**How to complete this task**
For this exercise, repeat the listing below from its first line through the line containing "Given: Go to the Sessions sidebar item", exactly as written.

(Beginning of Data to use)

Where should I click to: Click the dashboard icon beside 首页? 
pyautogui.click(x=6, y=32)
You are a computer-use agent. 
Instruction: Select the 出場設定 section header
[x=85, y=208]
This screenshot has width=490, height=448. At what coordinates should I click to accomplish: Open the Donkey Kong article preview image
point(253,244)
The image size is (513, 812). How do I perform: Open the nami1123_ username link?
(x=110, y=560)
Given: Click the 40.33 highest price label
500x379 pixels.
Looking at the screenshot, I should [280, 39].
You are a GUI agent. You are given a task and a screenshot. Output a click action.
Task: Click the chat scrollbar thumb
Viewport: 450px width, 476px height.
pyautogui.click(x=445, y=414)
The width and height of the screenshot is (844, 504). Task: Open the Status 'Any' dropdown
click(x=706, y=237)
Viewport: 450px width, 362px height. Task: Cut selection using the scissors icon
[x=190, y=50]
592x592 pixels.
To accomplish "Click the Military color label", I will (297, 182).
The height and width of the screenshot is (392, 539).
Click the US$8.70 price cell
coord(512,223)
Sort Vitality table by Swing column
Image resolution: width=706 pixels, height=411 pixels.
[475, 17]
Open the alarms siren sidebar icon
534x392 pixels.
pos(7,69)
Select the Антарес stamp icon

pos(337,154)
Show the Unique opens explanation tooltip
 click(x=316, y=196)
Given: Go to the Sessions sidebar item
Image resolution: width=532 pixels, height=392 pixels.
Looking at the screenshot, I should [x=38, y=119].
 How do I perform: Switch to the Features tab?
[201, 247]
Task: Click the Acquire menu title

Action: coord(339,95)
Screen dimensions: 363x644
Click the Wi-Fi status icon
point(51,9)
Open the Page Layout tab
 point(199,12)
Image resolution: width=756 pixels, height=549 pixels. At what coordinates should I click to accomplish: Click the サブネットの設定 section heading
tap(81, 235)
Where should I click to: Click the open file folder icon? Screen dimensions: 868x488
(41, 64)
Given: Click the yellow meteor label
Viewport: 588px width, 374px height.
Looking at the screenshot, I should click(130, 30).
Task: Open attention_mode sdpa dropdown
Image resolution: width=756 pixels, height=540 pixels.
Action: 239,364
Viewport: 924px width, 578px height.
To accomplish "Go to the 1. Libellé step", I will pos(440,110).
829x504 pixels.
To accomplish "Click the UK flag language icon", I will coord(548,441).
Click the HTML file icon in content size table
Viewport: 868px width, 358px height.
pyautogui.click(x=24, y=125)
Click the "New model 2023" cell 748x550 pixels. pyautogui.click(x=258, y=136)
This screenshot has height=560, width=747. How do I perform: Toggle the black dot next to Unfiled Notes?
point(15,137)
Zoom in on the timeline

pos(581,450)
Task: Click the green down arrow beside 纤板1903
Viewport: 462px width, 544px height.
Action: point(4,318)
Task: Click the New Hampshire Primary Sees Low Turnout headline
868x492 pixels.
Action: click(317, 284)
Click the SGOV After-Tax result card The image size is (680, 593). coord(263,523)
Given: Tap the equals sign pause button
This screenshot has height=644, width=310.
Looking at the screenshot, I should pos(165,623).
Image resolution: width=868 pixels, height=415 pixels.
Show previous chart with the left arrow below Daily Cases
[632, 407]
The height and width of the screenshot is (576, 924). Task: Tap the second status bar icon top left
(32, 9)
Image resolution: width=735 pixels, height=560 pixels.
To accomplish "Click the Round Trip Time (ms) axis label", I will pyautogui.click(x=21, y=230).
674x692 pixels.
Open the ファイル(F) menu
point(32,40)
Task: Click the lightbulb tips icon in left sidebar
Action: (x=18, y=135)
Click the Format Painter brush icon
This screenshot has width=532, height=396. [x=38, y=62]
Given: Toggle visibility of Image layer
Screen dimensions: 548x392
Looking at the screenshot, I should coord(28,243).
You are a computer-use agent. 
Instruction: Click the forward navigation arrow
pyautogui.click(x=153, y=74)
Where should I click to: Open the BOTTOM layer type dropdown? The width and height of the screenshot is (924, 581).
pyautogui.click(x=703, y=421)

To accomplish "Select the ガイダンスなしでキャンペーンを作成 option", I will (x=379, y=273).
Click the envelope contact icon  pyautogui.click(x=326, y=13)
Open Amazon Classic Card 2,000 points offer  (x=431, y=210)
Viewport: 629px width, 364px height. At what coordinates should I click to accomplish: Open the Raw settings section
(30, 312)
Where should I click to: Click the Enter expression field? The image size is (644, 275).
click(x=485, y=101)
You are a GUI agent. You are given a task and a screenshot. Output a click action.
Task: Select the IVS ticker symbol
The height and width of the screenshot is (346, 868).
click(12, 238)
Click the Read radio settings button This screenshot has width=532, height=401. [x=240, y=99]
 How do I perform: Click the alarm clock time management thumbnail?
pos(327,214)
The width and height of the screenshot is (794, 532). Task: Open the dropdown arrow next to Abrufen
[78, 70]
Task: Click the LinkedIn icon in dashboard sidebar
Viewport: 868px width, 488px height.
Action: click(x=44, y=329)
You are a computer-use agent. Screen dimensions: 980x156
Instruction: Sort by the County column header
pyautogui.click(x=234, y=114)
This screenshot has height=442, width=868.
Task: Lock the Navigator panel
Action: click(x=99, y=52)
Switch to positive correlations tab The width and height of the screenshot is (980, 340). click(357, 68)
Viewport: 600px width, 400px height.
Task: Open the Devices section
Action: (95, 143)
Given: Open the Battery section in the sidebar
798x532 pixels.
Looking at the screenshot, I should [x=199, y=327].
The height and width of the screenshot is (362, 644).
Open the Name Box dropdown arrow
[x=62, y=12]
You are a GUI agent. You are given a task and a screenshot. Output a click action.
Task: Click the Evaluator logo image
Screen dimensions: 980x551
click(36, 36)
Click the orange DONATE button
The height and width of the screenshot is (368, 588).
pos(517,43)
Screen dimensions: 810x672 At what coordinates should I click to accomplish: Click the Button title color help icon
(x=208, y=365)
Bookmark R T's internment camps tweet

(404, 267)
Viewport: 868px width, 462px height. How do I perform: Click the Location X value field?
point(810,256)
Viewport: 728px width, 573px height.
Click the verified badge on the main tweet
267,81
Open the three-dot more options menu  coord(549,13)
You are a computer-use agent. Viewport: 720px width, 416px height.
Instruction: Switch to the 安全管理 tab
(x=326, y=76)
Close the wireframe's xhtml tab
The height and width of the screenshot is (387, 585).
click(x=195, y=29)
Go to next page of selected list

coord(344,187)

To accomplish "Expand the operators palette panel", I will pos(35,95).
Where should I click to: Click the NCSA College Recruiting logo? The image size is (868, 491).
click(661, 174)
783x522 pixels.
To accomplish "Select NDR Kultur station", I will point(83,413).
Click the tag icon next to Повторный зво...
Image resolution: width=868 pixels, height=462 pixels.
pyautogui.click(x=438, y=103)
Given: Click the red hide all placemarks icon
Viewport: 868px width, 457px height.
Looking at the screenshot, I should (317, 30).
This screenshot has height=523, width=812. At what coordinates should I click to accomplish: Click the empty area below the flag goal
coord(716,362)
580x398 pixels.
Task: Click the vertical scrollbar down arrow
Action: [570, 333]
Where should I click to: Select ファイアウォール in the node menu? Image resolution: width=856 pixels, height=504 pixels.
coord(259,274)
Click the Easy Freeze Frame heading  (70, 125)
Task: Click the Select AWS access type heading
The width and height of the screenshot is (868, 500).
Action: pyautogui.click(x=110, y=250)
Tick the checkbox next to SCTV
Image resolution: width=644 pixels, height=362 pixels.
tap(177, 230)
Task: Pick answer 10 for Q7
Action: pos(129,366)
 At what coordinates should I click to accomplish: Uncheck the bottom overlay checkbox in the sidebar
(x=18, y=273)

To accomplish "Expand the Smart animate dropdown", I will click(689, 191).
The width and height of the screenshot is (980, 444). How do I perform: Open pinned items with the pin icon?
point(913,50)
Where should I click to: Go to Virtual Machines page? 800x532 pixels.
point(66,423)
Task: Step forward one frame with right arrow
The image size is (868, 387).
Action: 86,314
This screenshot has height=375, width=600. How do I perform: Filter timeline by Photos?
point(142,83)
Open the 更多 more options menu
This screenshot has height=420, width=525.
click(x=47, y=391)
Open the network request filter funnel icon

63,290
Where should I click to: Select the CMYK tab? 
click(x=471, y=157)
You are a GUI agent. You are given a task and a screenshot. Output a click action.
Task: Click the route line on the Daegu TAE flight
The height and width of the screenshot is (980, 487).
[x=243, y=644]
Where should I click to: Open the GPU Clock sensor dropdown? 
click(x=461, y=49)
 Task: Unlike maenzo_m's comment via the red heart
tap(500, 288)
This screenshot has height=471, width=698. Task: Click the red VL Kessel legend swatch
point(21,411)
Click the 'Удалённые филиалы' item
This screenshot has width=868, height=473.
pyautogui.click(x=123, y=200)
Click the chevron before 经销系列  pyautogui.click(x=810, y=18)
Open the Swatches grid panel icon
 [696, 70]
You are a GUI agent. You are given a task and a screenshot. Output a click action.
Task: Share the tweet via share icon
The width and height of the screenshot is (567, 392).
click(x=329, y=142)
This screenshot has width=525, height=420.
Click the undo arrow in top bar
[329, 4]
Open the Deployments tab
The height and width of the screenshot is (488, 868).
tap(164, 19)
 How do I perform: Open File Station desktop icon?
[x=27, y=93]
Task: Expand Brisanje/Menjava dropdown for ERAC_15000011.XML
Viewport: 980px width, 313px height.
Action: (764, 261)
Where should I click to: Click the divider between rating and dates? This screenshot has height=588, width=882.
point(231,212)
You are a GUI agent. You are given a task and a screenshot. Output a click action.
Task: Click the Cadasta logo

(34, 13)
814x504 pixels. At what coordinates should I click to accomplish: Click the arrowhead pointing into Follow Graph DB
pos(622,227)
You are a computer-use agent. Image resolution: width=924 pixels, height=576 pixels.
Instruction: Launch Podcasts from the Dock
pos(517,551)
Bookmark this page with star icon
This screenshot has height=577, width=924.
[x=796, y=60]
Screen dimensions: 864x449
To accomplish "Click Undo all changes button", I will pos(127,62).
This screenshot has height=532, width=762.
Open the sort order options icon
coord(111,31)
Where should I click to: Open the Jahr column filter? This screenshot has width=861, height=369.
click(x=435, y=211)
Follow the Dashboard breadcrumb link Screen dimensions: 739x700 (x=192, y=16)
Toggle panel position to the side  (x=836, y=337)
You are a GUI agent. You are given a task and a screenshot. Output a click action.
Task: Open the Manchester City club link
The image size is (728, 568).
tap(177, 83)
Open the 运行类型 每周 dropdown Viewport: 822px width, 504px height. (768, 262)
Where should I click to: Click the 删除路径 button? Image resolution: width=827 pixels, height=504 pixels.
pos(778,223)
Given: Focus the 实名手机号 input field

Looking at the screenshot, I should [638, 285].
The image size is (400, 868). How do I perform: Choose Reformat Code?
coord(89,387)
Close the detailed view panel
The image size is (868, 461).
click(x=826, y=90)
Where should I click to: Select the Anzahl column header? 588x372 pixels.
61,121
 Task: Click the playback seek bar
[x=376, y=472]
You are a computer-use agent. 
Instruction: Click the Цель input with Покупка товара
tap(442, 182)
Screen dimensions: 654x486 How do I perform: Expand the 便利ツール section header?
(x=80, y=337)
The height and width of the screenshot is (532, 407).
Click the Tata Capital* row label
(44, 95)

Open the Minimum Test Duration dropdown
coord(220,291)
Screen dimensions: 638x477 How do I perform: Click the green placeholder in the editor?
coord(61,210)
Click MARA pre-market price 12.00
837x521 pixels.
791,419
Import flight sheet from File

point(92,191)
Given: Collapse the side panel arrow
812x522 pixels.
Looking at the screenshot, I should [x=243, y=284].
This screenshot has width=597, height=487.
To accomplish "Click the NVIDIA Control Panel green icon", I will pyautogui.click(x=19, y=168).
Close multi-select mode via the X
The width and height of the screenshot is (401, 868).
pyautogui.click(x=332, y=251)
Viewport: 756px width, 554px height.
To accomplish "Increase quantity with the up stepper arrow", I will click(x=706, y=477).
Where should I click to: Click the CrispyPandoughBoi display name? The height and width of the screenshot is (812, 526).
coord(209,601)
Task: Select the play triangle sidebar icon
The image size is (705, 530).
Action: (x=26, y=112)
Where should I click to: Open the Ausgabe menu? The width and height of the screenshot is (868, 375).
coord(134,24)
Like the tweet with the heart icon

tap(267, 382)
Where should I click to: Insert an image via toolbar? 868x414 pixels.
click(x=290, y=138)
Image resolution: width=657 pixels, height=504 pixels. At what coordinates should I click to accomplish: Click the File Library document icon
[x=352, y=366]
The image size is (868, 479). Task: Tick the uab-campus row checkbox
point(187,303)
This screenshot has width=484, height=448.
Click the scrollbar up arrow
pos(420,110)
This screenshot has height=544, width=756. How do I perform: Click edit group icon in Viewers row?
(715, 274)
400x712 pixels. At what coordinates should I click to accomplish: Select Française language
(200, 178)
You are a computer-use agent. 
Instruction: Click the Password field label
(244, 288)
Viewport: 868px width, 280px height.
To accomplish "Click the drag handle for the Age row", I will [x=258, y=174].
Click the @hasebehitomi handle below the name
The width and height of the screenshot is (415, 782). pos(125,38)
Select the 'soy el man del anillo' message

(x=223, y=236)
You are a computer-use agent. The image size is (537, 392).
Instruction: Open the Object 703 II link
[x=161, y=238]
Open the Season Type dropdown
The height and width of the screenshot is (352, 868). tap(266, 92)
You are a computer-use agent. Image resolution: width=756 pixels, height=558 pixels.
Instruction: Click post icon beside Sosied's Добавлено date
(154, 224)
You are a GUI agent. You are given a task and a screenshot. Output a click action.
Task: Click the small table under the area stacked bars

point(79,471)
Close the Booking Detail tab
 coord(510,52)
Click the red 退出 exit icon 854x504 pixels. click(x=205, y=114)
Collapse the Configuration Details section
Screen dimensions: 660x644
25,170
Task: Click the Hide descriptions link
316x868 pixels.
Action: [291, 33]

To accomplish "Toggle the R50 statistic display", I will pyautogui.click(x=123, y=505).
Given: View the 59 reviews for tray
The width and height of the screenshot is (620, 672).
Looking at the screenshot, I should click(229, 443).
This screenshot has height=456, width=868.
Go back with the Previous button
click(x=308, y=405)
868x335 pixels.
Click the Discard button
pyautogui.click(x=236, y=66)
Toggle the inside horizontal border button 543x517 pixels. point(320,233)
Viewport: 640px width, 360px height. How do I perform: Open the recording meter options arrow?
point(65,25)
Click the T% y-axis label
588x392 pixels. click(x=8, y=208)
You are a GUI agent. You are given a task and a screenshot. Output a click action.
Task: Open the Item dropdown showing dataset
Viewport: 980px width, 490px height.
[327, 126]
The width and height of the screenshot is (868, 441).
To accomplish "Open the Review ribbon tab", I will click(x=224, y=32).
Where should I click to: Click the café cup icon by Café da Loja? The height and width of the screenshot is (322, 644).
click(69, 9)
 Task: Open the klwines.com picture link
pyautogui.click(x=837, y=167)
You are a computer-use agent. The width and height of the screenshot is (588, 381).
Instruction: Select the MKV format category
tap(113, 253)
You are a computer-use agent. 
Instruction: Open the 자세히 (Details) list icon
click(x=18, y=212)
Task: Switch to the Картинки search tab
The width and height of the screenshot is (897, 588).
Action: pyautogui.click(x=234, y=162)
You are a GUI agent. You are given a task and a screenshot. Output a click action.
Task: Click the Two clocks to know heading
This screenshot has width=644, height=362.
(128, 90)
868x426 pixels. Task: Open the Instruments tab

(End of Data to use)

**Task solution**
Where should I click to: Click the dashboard icon beside 首页? 
pyautogui.click(x=6, y=32)
You are a computer-use agent. 
Instruction: Select the 出場設定 section header
[x=85, y=208]
This screenshot has width=490, height=448. At what coordinates should I click to accomplish: Open the Donkey Kong article preview image
point(253,244)
The image size is (513, 812). How do I perform: Open the nami1123_ username link?
(x=110, y=560)
Given: Click the 40.33 highest price label
500x379 pixels.
Looking at the screenshot, I should [280, 39].
You are a GUI agent. You are given a task and a screenshot. Output a click action.
Task: Click the chat scrollbar thumb
Viewport: 450px width, 476px height.
pyautogui.click(x=445, y=414)
The width and height of the screenshot is (844, 504). Task: Open the Status 'Any' dropdown
click(x=706, y=237)
Viewport: 450px width, 362px height. Task: Cut selection using the scissors icon
[x=190, y=50]
592x592 pixels.
To accomplish "Click the Military color label", I will (297, 182).
The height and width of the screenshot is (392, 539).
Click the US$8.70 price cell
coord(512,223)
Sort Vitality table by Swing column
Image resolution: width=706 pixels, height=411 pixels.
[475, 17]
Open the alarms siren sidebar icon
534x392 pixels.
pos(7,69)
Select the Антарес stamp icon

pos(337,154)
Show the Unique opens explanation tooltip
 click(x=316, y=196)
Given: Go to the Sessions sidebar item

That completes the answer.